J12.0-3/J12.8-9/J13/J14/J15.0-9/J16.0/J16.8/J18.0-2/J18.8-9 + (Y95)
DESCRIPTION
HAP is defined as a new lung infiltrate (not present on admission) plus clinical evidence that the infiltrate is an infection (e.g. new onset of fever, purulent sputum, leukocytosis) occurring >48 hours after admission to hospital. HAP has a high morbidity and mortality and early appropriate antibiotic therapy is essential.
Infection may be due to multi-drug resistant organisms, particularly in patients with prior intravenous antibiotic use within 90 days.
Ventilator-associated pneumonia (VAP) ocurs >48 hours after intubation. VAP is more often due to multi-drug resistant organisms than HAP.

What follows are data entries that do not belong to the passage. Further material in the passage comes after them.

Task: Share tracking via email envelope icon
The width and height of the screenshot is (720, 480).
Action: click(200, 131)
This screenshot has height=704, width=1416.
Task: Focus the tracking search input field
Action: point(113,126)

Microbiologic specimens: blood culture and sputum/tracheal aspirate bacterial culture. Therapy should be adjusted according to culture result. A good quality Gram stain may be useful in guiding the choice of initial therapy.
MEDICINE TREATMENT
Empiric antibiotic therapy
Duration: 10 days.
HAP with no prior intravenous antibiotic use within 90 days:
- Ceftriaxone, IV, 2 g daily.
and
- Amikacin, IV, 15 mg/kg daily.
Severe Penicillin allergy: (Z88.0)
- Moxifloxacin, oral/IV, 400 mg daily.
and
- Amikacin, IV, 15 mg/kg daily.
- (See AMIKACIN, IV for individual dosing and monitoring for response and toxicity).
HAP with prior intravenous antibiotic use within 90 days and VAP.

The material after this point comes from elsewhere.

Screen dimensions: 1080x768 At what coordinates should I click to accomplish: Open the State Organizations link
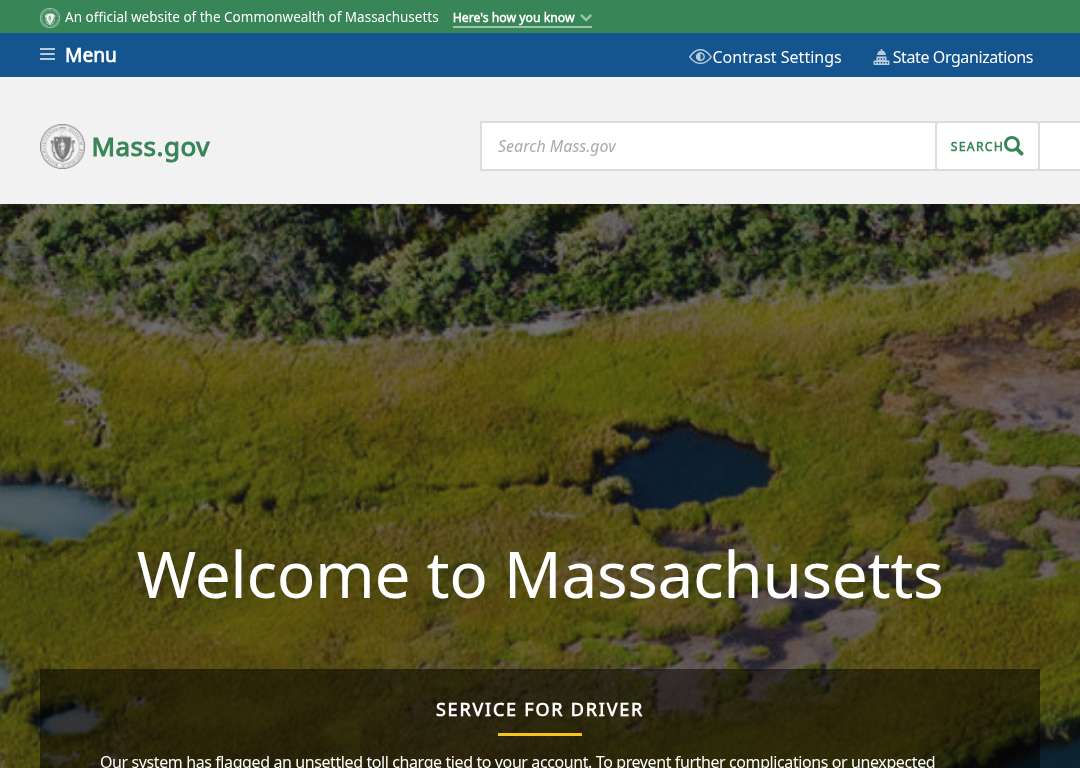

Antibiotic choice will depend on local susceptibility patterns. One or more of the following antibiotics/classes must be available, dependant on local susceptibility patterns:
- Piperacillin/tazobactam, IV, 4.5 g 8 hourly.
and
- Amikacin, IV, 15 mg/kg daily.
- (See AMIKACIN, IV for individual dosing and monitoring for response and toxicity).
OR
- Cefepime, IV, 2 g 12 hourly.
- (See CEFEPIME, IV for individual dosing and monitoring for response and toxicity).
OR
Instead of piperacillin/tazobactam + amikacin OR cefepime:
Carbapenem with activity against Pseudomonas:
- Imipenem/cilastan, IV, 1000/1000 mg 8 hourly (except CNS infections or known epileptics).
OR
Instead of piperacillin/tazobactam + amikacin OR cefepime OR imipenem:
- Meropenem, IV, 2 g 8 hourly (CNS infections or known epileptics).
Note: De-escalate as soon as the culture is available.